◆ **Work order**
Reproduce the records that follow exactly as they appear.

◆ **Pixel coordinate grounding data**
★ ★ ★ ★ ★ ★ ★

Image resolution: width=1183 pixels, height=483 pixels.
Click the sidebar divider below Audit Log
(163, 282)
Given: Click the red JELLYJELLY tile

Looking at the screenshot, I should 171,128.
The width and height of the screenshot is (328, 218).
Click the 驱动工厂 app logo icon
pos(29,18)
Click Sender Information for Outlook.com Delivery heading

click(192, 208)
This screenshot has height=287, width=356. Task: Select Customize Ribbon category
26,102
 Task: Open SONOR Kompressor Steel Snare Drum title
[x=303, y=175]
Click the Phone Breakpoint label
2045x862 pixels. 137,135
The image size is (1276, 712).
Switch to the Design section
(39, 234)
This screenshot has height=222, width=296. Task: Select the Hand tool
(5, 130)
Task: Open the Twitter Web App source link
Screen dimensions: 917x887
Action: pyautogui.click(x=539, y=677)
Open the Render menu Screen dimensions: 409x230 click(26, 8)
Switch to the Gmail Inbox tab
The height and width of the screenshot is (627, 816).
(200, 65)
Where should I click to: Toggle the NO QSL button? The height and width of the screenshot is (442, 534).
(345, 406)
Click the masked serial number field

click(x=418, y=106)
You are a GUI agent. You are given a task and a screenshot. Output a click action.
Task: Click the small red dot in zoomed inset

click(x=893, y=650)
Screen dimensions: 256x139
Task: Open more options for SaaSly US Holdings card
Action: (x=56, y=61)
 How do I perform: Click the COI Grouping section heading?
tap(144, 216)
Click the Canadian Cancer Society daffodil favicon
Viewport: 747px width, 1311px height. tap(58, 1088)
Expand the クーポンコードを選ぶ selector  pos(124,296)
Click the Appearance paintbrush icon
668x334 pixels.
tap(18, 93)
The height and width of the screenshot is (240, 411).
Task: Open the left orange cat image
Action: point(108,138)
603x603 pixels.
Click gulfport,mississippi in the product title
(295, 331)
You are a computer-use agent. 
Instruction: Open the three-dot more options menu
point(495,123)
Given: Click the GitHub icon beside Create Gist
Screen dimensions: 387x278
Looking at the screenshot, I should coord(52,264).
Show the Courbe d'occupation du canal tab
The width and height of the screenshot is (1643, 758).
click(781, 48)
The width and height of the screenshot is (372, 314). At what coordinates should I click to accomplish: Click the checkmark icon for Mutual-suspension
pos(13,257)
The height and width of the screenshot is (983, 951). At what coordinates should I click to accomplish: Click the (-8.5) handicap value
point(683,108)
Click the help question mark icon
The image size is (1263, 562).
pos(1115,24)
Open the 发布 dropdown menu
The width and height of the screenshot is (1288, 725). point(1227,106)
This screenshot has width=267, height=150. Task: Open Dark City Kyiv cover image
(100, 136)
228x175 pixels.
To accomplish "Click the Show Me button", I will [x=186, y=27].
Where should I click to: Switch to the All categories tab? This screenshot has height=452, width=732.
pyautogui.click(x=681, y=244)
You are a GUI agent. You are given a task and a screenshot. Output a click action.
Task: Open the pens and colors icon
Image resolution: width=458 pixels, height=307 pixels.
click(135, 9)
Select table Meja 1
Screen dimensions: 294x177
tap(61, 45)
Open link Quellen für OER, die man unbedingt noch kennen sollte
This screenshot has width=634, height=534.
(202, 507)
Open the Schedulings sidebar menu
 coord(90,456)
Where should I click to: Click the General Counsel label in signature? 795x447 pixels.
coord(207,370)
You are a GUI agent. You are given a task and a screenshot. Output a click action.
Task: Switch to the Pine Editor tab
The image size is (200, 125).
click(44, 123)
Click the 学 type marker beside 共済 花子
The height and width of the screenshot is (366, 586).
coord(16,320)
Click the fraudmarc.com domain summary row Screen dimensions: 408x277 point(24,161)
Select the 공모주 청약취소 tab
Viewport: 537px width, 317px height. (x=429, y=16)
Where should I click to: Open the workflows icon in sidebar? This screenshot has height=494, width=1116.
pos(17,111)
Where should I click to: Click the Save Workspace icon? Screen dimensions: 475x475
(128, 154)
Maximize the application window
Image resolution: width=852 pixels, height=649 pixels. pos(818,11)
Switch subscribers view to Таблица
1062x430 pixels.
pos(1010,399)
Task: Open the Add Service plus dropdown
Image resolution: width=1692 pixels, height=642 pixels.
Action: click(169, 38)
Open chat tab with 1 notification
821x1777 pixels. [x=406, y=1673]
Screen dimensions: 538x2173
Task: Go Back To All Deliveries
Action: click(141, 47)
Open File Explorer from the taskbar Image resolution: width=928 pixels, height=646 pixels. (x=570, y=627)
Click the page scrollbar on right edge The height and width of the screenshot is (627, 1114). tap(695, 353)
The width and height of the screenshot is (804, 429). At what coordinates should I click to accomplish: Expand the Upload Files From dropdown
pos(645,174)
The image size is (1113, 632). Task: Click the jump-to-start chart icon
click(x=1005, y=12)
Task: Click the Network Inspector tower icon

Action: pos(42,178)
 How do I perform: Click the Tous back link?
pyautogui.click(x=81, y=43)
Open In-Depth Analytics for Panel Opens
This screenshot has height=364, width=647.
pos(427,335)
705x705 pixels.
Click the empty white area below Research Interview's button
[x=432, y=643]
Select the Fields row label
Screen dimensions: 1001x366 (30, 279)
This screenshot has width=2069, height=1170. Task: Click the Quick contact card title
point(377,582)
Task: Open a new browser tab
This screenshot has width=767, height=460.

★ ★ ★ ★ ★ ★ ★

◆ **Solution for this exercise**
Image resolution: width=1183 pixels, height=483 pixels.
Click the sidebar divider below Audit Log
(163, 282)
Given: Click the red JELLYJELLY tile

Looking at the screenshot, I should 171,128.
The width and height of the screenshot is (328, 218).
Click the 驱动工厂 app logo icon
pos(29,18)
Click Sender Information for Outlook.com Delivery heading

click(192, 208)
This screenshot has height=287, width=356. Task: Select Customize Ribbon category
26,102
 Task: Open SONOR Kompressor Steel Snare Drum title
[x=303, y=175]
Click the Phone Breakpoint label
2045x862 pixels. 137,135
The image size is (1276, 712).
Switch to the Design section
(39, 234)
This screenshot has height=222, width=296. Task: Select the Hand tool
(5, 130)
Task: Open the Twitter Web App source link
Screen dimensions: 917x887
Action: pyautogui.click(x=539, y=677)
Open the Render menu Screen dimensions: 409x230 click(26, 8)
Switch to the Gmail Inbox tab
The height and width of the screenshot is (627, 816).
(200, 65)
Where should I click to: Toggle the NO QSL button? The height and width of the screenshot is (442, 534).
(345, 406)
Click the masked serial number field

click(x=418, y=106)
You are a GUI agent. You are given a task and a screenshot. Output a click action.
Task: Click the small red dot in zoomed inset

click(x=893, y=650)
Screen dimensions: 256x139
Task: Open more options for SaaSly US Holdings card
Action: (x=56, y=61)
 How do I perform: Click the COI Grouping section heading?
tap(144, 216)
Click the Canadian Cancer Society daffodil favicon
Viewport: 747px width, 1311px height. tap(58, 1088)
Expand the クーポンコードを選ぶ selector  pos(124,296)
Click the Appearance paintbrush icon
668x334 pixels.
tap(18, 93)
The height and width of the screenshot is (240, 411).
Task: Open the left orange cat image
Action: point(108,138)
603x603 pixels.
Click gulfport,mississippi in the product title
(295, 331)
You are a computer-use agent. 
Instruction: Open the three-dot more options menu
point(495,123)
Given: Click the GitHub icon beside Create Gist
Screen dimensions: 387x278
Looking at the screenshot, I should coord(52,264).
Show the Courbe d'occupation du canal tab
The width and height of the screenshot is (1643, 758).
click(781, 48)
The width and height of the screenshot is (372, 314). At what coordinates should I click to accomplish: Click the checkmark icon for Mutual-suspension
pos(13,257)
The height and width of the screenshot is (983, 951). At what coordinates should I click to accomplish: Click the (-8.5) handicap value
point(683,108)
Click the help question mark icon
The image size is (1263, 562).
pos(1115,24)
Open the 发布 dropdown menu
The width and height of the screenshot is (1288, 725). point(1227,106)
This screenshot has width=267, height=150. Task: Open Dark City Kyiv cover image
(100, 136)
228x175 pixels.
To accomplish "Click the Show Me button", I will [x=186, y=27].
Where should I click to: Switch to the All categories tab? This screenshot has height=452, width=732.
pyautogui.click(x=681, y=244)
You are a GUI agent. You are given a task and a screenshot. Output a click action.
Task: Open the pens and colors icon
Image resolution: width=458 pixels, height=307 pixels.
click(135, 9)
Select table Meja 1
Screen dimensions: 294x177
tap(61, 45)
Open link Quellen für OER, die man unbedingt noch kennen sollte
This screenshot has width=634, height=534.
(202, 507)
Open the Schedulings sidebar menu
 coord(90,456)
Where should I click to: Click the General Counsel label in signature? 795x447 pixels.
coord(207,370)
You are a GUI agent. You are given a task and a screenshot. Output a click action.
Task: Switch to the Pine Editor tab
The image size is (200, 125).
click(44, 123)
Click the 学 type marker beside 共済 花子
The height and width of the screenshot is (366, 586).
coord(16,320)
Click the fraudmarc.com domain summary row Screen dimensions: 408x277 point(24,161)
Select the 공모주 청약취소 tab
Viewport: 537px width, 317px height. (x=429, y=16)
Where should I click to: Open the workflows icon in sidebar? This screenshot has height=494, width=1116.
pos(17,111)
Where should I click to: Click the Save Workspace icon? Screen dimensions: 475x475
(128, 154)
Maximize the application window
Image resolution: width=852 pixels, height=649 pixels. pos(818,11)
Switch subscribers view to Таблица
1062x430 pixels.
pos(1010,399)
Task: Open the Add Service plus dropdown
Image resolution: width=1692 pixels, height=642 pixels.
Action: click(169, 38)
Open chat tab with 1 notification
821x1777 pixels. [x=406, y=1673]
Screen dimensions: 538x2173
Task: Go Back To All Deliveries
Action: click(141, 47)
Open File Explorer from the taskbar Image resolution: width=928 pixels, height=646 pixels. (x=570, y=627)
Click the page scrollbar on right edge The height and width of the screenshot is (627, 1114). tap(695, 353)
The width and height of the screenshot is (804, 429). At what coordinates should I click to accomplish: Expand the Upload Files From dropdown
pos(645,174)
The image size is (1113, 632). Task: Click the jump-to-start chart icon
click(x=1005, y=12)
Task: Click the Network Inspector tower icon

Action: pos(42,178)
 How do I perform: Click the Tous back link?
pyautogui.click(x=81, y=43)
Open In-Depth Analytics for Panel Opens
This screenshot has height=364, width=647.
pos(427,335)
705x705 pixels.
Click the empty white area below Research Interview's button
[x=432, y=643]
Select the Fields row label
Screen dimensions: 1001x366 (30, 279)
This screenshot has width=2069, height=1170. Task: Click the Quick contact card title
point(377,582)
Task: Open a new browser tab
This screenshot has width=767, height=460.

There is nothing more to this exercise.